# Door Mirror Protectors



## tattytony (Jun 29, 2009)

What happened to the post :?: about the mirror protectors for new cabs :?: 

These protectors seem a great idea, shame they don't do them for the older cab mirror as there must be loads of us out there that could use them


----------



## clive1821 (Mar 27, 2010)

Is this the link you are looking for?

http://www.motorhomefacts.com/ftopict-103325-mirror.html+protectors


----------



## Zebedee (Oct 3, 2007)

tattytony said:


> What happened to the post :?: about the mirror protectors for new cabs :?:
> 
> These protectors seem a great idea, shame they don't do them for the older cab mirror as there must be loads of us out there that could use them


Hi Tony

There appears to be a problem.

In spite of my post here http://www.motorhomefacts.com/ftopicp-1025002.html#1025002 Kartracer continued to post as though he was not connected to the product.
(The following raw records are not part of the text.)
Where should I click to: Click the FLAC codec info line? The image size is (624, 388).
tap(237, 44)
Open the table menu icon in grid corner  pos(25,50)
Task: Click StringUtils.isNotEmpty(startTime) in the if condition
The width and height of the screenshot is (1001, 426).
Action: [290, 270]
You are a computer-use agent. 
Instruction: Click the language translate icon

It seems he is the inventor (and apparently the provisional patent holder) of product that he is promoting.

This has been brought to the notice of Nuke, and it is now in his hands.

As I said on the thread, I too would be interested in mirror guards, and feel it is a pity that Kartracer got off on the wrong foot.

Let us hope that Nuke and he can reach an amicable agreement.

Zeb


----------



## tattytony (Jun 29, 2009)

Zebedee said:


> clipped.......
> As I said on the thread, I too would be interested in mirror guards, and feel it is a pity that Kartracer got off on the wrong foot.
> 
> Let us hope that Nuke and he can reach an amicable agreement.
> ...


I hope so too, I also think they are a great idea as said before they would be great if they fitted my van :wink:


----------



## Kartracer2003 (Mar 10, 2011)

Hi Guys

Sorry about that it does appear ive got off on the wrong foot here.

All was trying to achieve was is there a market out there for my protection/repair covers.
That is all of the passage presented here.